Bug 762132 (GLUSTER-400)

Summary: Support auxiliary gids in GlusterFS
Product: [Community] GlusterFS Reporter: Shehjar Tikoo <shehjart>
Component: coreAssignee: Shehjar Tikoo <shehjart>
Status: CLOSED CURRENTRELEASE QA Contact:
Severity: low Docs Contact:
Priority: low    
Version: mainlineCC: aavati, amarts, gluster-bugs
Target Milestone: ---   
Target Release: ---   
Hardware: All   
OS: Linux   
Whiteboard:
Fixed In Version: Doc Type: Bug Fix
Doc Text:
Story Points: ---
Clone Of: Environment:
Last Closed: Type: ---
Regression: RTP Mount Type: ---
Documentation: --- CRM:
Verified Versions: Category: ---
oVirt Team: --- RHEL 7.3 requirements from Atomic Host:
Cloudforms Team: --- Target Upstream Version:
Bug Depends On:    
Bug Blocks: 762131    

Description Shehjar Tikoo 2009-11-23 09:39:18 UTC 
In order to support full RPC authentication, we need to be able to transmit an array of gid_ts using the call frame so that posix call call setgroups with those gids. This is needed in order to support RPC authentication schemes where the RPC layer on the client sends us a list of at most 16 group ids for the user on whose behalf the RPC was issued.

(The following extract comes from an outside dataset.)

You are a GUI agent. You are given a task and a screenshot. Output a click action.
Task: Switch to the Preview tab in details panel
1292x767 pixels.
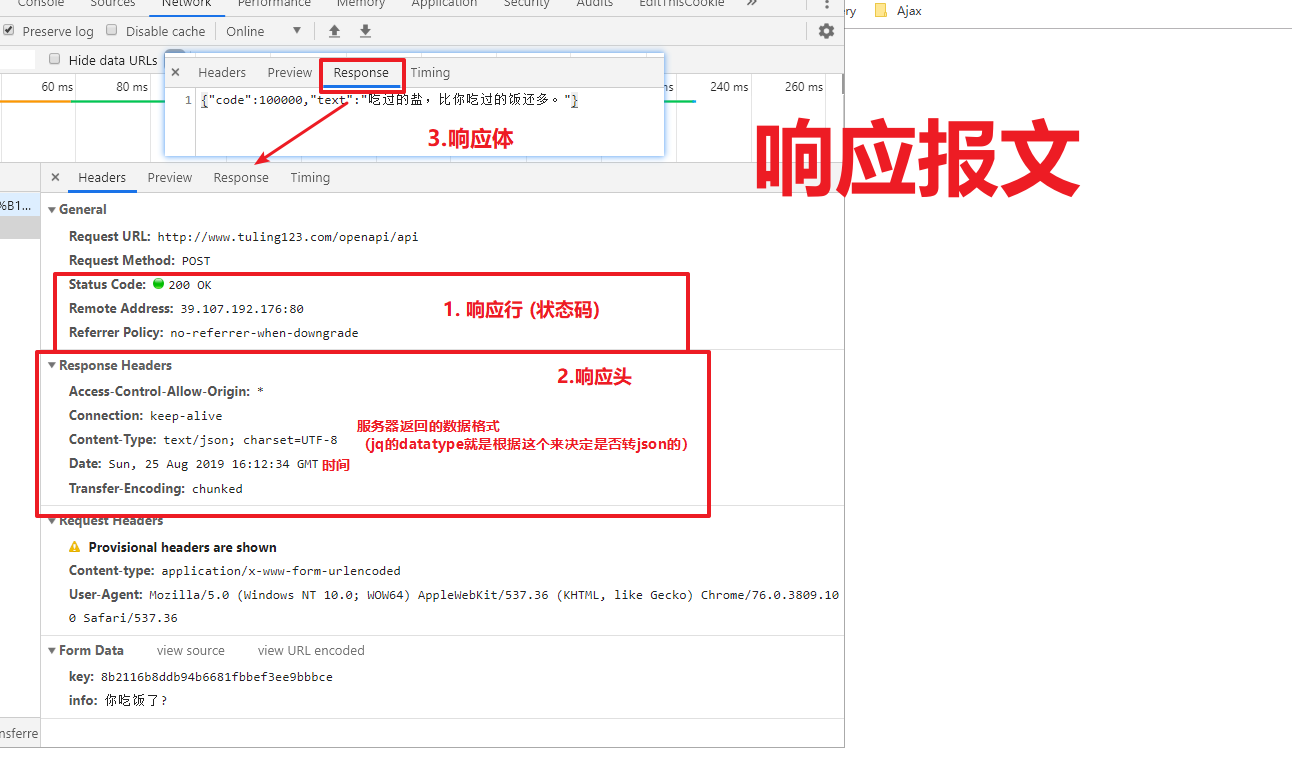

This needs support from client and server protocols along with the GlusterFS message encoding and decoding routines so that the array of group ids get supported natively in GlusterFS.
Comment 1 Shehjar Tikoo 2009-11-30 06:21:18 UTC 
Once the transmission of gids is possible, the next thing that needs to be done is to bring in support in posix such that we depend on our in-house access and permission checking code rather than having to depend on setfs[ug]id and or setgroups system calls.

Neither setfs[ug]id will work for us because it only allows setting one uid or gid whereas the operation needs to be performed using a gid sent to us through the auxiliary group list in RPC.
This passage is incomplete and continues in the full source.